• DATA UNDER STUDY:
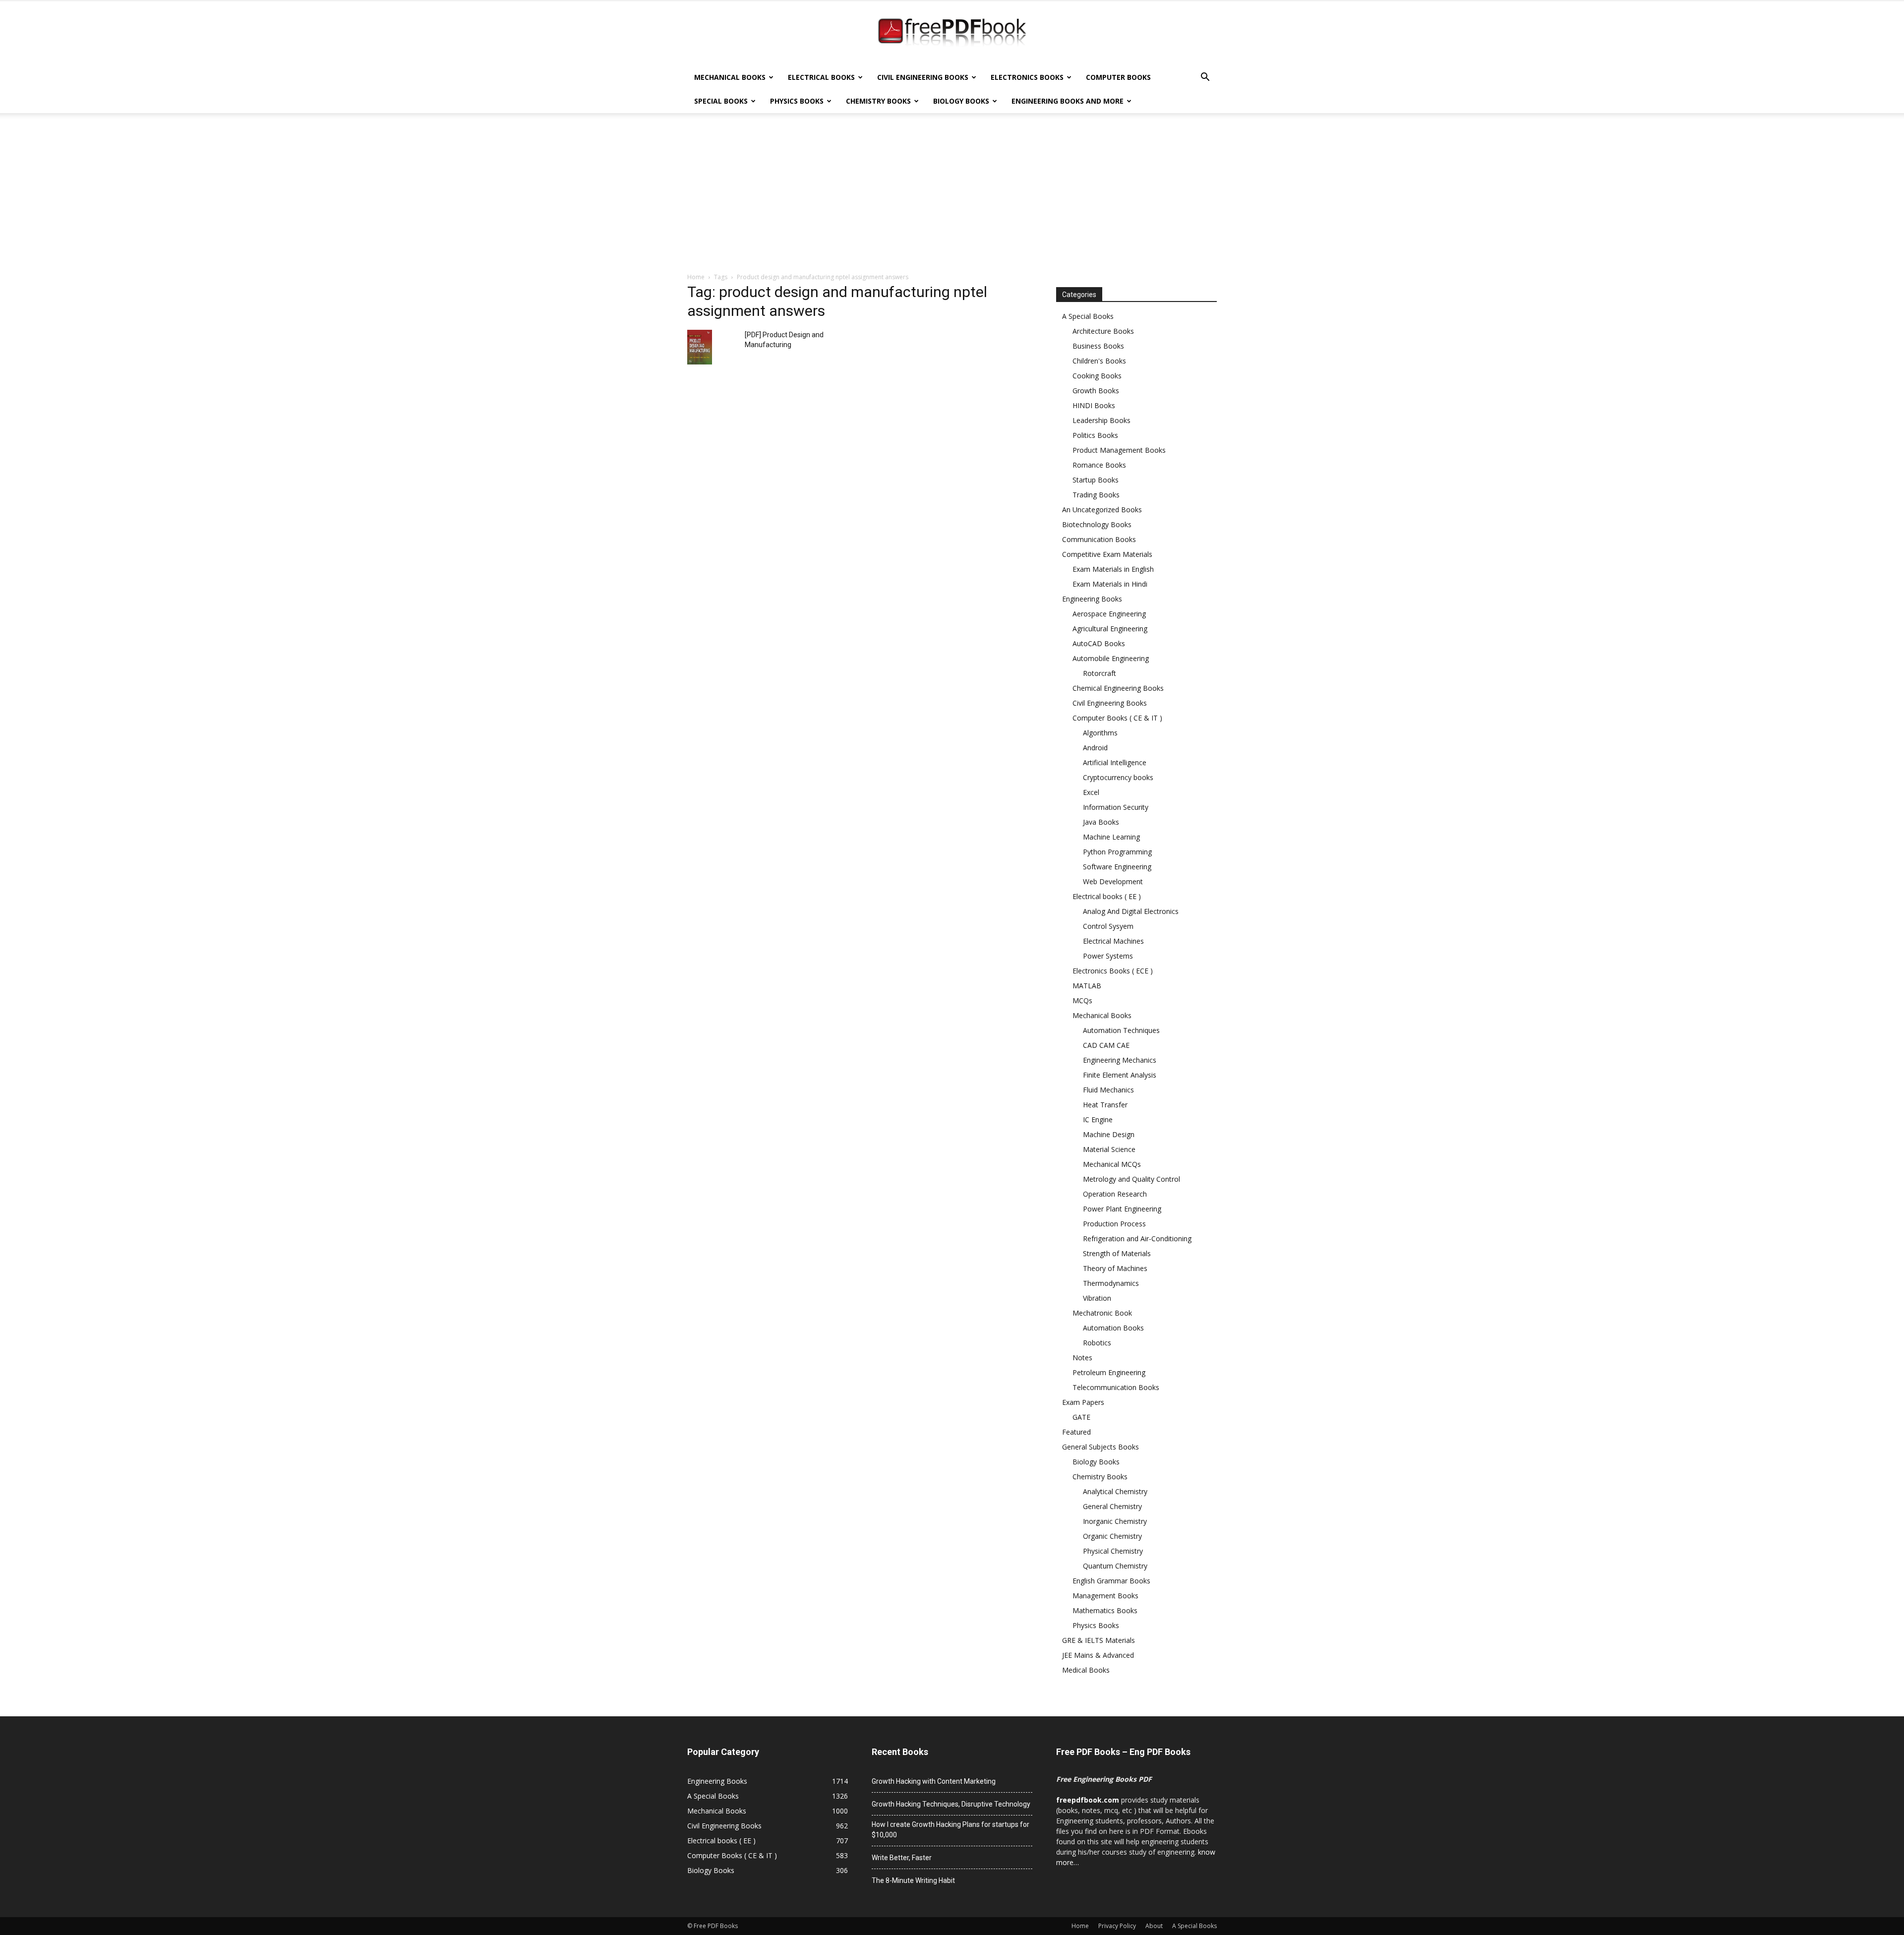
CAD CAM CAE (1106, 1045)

==

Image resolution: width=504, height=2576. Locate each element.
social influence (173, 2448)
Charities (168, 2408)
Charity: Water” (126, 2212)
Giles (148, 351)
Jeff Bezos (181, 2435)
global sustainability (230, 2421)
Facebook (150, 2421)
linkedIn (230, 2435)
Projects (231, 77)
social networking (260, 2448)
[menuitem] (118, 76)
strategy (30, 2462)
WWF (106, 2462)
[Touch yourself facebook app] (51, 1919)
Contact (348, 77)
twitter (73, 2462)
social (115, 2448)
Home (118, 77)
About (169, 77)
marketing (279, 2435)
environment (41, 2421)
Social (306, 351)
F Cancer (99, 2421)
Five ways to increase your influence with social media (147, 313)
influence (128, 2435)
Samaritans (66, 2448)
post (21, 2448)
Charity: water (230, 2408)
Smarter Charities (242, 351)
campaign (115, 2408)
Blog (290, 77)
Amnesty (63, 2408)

==

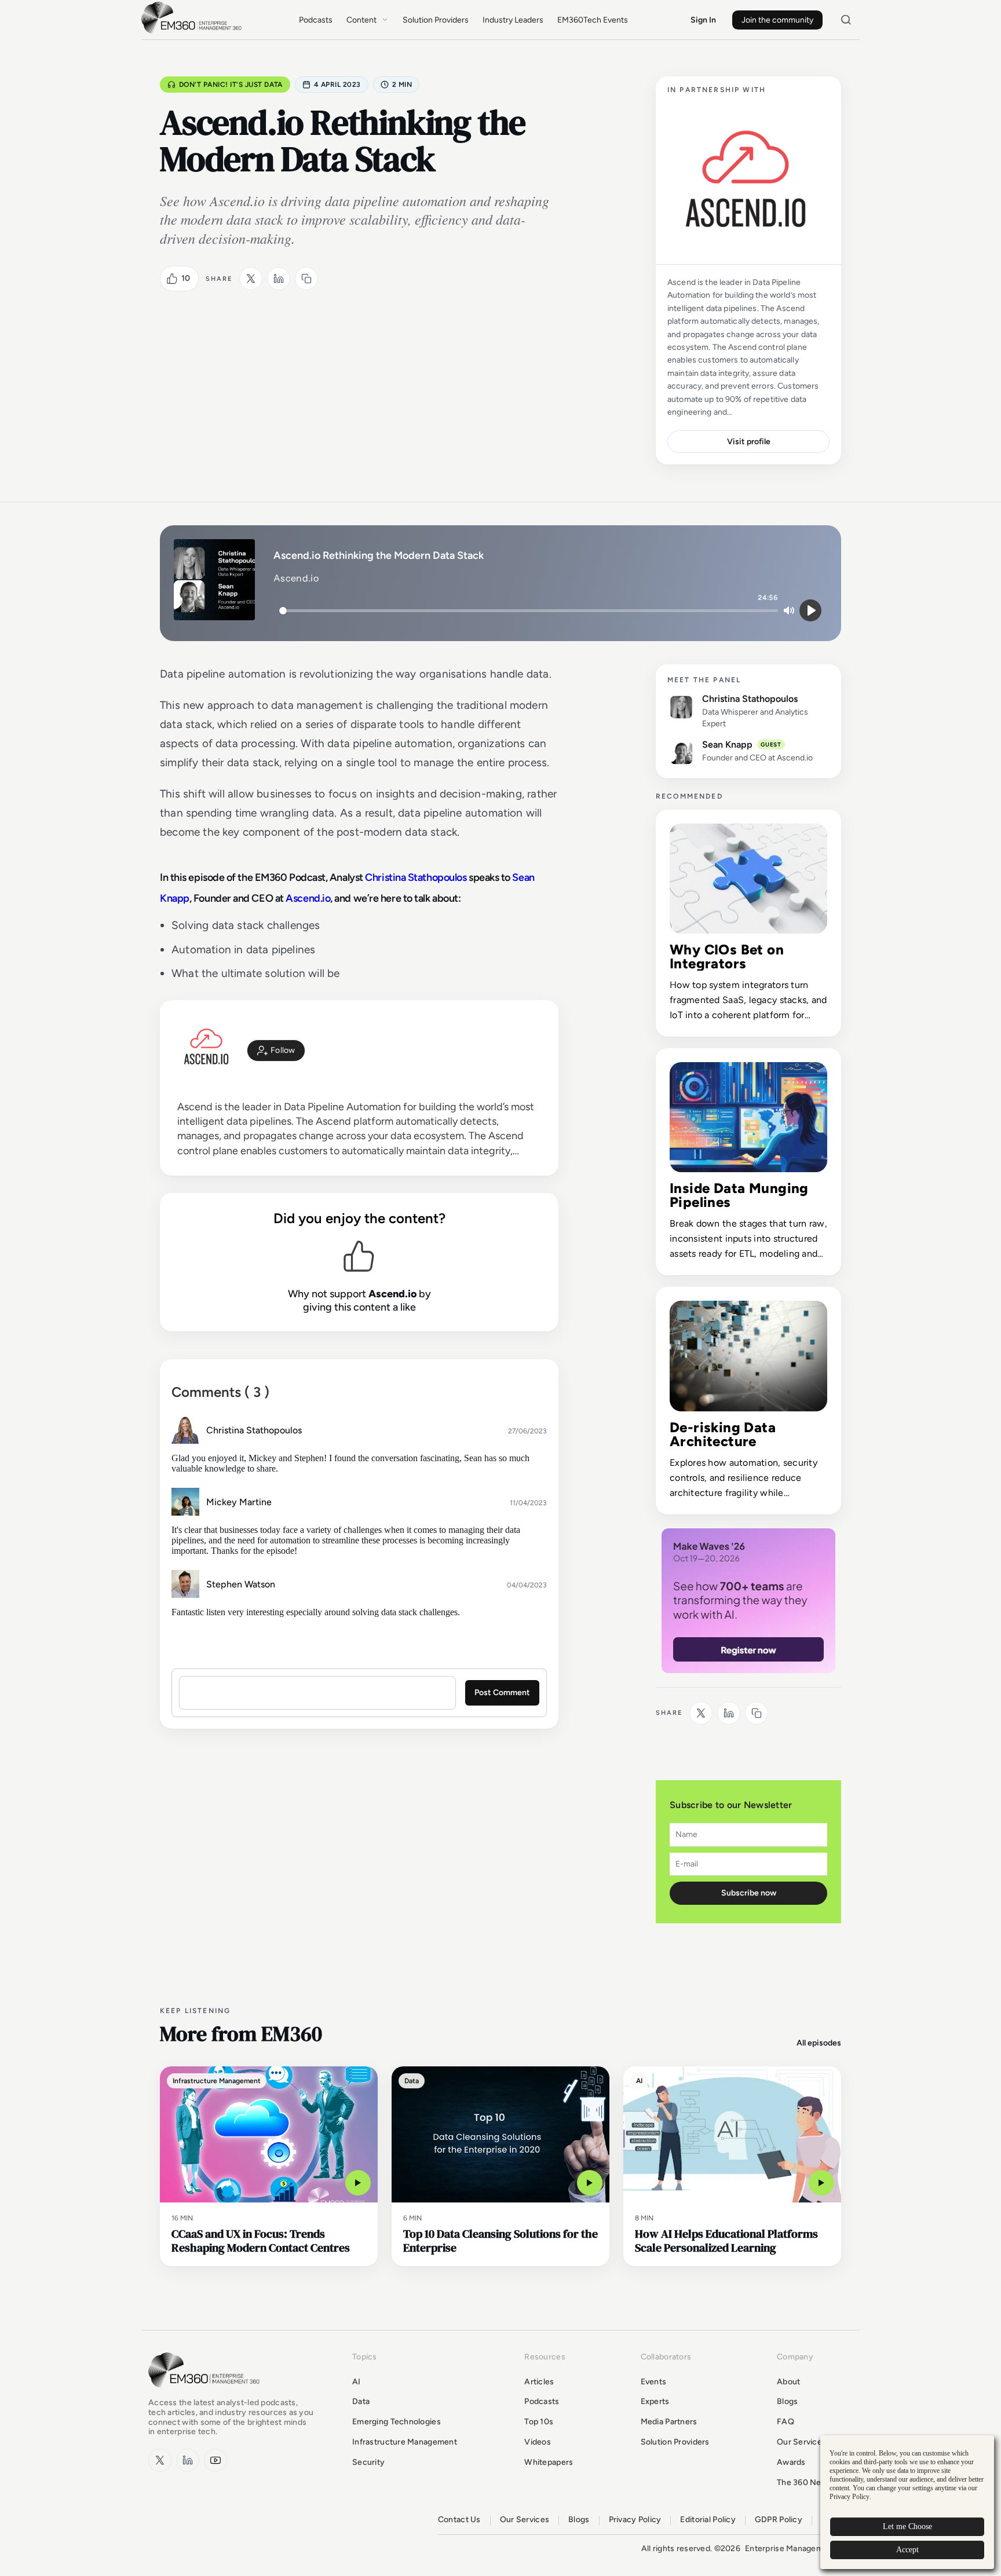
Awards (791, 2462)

• ACTIVITY:
Beginning with the line that has "global sustainability (230, 2421)" and ending with the line that has "F Cancer (99, 2421)", set down the lines above exactly and include no others.

• ANSWER SPACE:
global sustainability (230, 2421)
Facebook (150, 2421)
linkedIn (230, 2435)
Projects (231, 77)
social networking (260, 2448)
[menuitem] (118, 76)
strategy (30, 2462)
WWF (106, 2462)
[Touch yourself facebook app] (51, 1919)
Contact (348, 77)
twitter (73, 2462)
social (115, 2448)
Home (118, 77)
About (169, 77)
marketing (279, 2435)
environment (41, 2421)
Social (306, 351)
F Cancer (99, 2421)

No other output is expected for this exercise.